In a research I made some years ago (see more info below) I described a taxonomy and a typology for online volunteers. The typology had four types of online volunteering:
- Type I: Online Advocacy
- Type II: Online Assessment & Consultancy
- Type III: Onlined Offline Volunteers
- Type IV: Pure Online Volunteers
These types of online volunteering where based on the kind of tasks that an online volunteer could perform, especially by looking at what made different (beyond the obvious) an online volunteer from a traditional, onsite volunteer.
These differences can be summed up like this:
- Knowledge intensive — not workload intensive
- Able to use small amount of spared times between other tasks, or in the impasse from one task to another one — e.g. at workplace, at home, on the way from workplace to home, etc.

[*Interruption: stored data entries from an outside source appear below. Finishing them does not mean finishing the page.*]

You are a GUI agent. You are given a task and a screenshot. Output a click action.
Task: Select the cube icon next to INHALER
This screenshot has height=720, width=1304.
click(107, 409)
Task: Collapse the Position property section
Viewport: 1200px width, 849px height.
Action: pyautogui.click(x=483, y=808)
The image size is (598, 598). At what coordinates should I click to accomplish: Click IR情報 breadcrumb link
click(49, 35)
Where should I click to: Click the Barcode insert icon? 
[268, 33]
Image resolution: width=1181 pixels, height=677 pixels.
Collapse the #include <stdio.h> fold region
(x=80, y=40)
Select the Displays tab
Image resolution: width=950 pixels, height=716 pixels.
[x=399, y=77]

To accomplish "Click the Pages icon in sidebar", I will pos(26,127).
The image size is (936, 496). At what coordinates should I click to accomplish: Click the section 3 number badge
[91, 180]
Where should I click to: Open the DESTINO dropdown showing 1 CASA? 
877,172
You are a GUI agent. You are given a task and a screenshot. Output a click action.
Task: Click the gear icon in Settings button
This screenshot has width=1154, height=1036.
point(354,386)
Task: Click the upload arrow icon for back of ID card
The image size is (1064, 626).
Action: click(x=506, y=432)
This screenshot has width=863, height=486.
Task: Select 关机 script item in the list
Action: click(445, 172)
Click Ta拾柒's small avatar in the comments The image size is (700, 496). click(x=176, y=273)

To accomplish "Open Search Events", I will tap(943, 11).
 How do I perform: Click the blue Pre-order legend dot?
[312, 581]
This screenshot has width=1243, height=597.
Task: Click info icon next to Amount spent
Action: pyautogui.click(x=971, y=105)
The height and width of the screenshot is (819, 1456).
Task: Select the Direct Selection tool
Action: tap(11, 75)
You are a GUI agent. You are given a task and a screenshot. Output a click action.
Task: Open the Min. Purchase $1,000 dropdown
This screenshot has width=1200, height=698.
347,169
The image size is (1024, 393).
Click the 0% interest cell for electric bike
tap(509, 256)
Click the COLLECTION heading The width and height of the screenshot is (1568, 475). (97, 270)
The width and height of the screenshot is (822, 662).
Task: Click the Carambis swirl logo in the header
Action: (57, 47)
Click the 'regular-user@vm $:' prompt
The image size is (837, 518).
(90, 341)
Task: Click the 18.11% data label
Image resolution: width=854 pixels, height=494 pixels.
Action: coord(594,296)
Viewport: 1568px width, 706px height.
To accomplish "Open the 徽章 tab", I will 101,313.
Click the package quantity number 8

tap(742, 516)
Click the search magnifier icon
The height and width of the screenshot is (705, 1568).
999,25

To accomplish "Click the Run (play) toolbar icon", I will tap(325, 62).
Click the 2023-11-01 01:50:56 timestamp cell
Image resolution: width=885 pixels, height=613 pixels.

- Can quickly perform multiple, small and short run tasks
- Can work in a decentralized way
- Can network
One of the main conclusions was that online volunteering could help nonprofits regain “lost” volunteers that could not go ahead with all of their daily duties plus onsite volunteering engagement, or just access an unexploited cluster of goodwill people that could not volunteer because they were too busy or too aged to do some tasks (e.g. build a school in an overseas country).
I’m happy to see that this is exactly what Fundación Bip-Bip has done with their new project Microvoluntarios.org.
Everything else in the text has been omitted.